Explanation: Single exercise sessions (aerobic or resistance) increase muscle glucose uptake and insulin sensitivity for many hours to days; therefore frequent exercise (most days of the week) produces cumulative glycemic benefits. This physiological effect supports advising regular, combined aerobic and resistance sessions for diabetic patients in CR. The other responses are incorrect — exercise is a cornerstone of diabetes management and improves cardiovascular health when prescribed safely.
29 — Psychosocial Management
Which sign on screening should prompt urgent mental-health referral and safety assessment in CR?

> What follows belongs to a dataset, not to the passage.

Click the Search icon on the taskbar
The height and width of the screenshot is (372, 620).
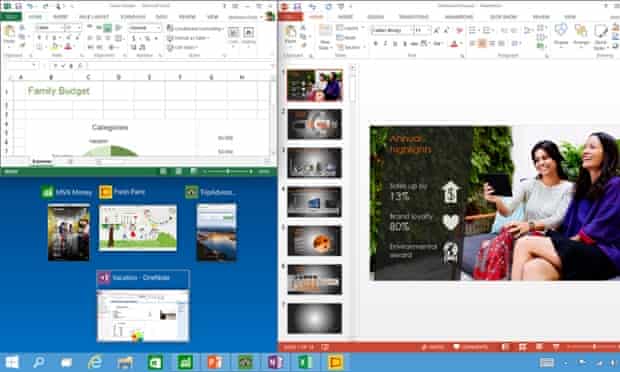click(38, 362)
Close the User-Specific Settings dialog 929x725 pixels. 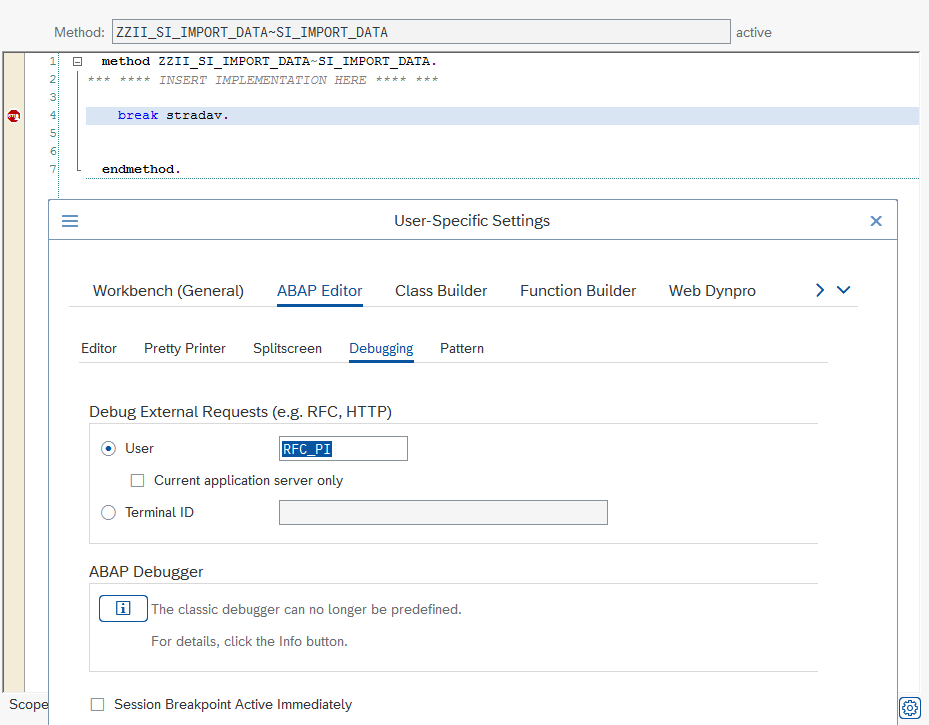pos(876,221)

A. Patient says they prefer walking outside to treadmill
B. Ongoing suicidal ideation or active plan reported on depression screening
C. Mild insomnia only for one night
D. Preference for group classes
Answer: B.
Explanation: Active suicidal ideation or a plan requires immediate safety assessment and urgent mental-health referral—this is a crisis situation and cannot wait for routine follow-up. CR programs must have protocols for crisis response and pathways to urgent care/behavioral health. Preferences for exercise mode or isolated short insomnia do not indicate urgent risk but may warrant supportive counseling. Screening identifies needs and triggers action when safety concerns arise.
30 — Exercise Training
Which best practice is recommended for setting target exercise intensities in a CR program based on supervised testing?
A. Use symptom-limited exercise test data to prescribe individualized target heart-rate ranges and RPE; include warm-up/cool-down and specify modes and progression in the written exercise prescription signed by a physician when required by program policy
B. Give everyone the same fixed treadmill speed regardless of testing
C. Use age predicted maximum heart rate without testing data for everyone
D. Advise “exercise when you feel like it” with no plan
Answer: A.
Explanation: Individualized exercise prescriptions should be based on symptom-limited exercise testing whenever available, using measured HRpeak, HRR, RPE, and observed symptoms to set safe target ranges, modes, duration, and progression. AACVPR program standards emphasize a documented exercise prescription and integration with medical oversight. Generic prescriptions or no plan increase risk and reduce effectiveness. Warm-up/cool-down and clear written instructions support safe independent activity after supervised CR.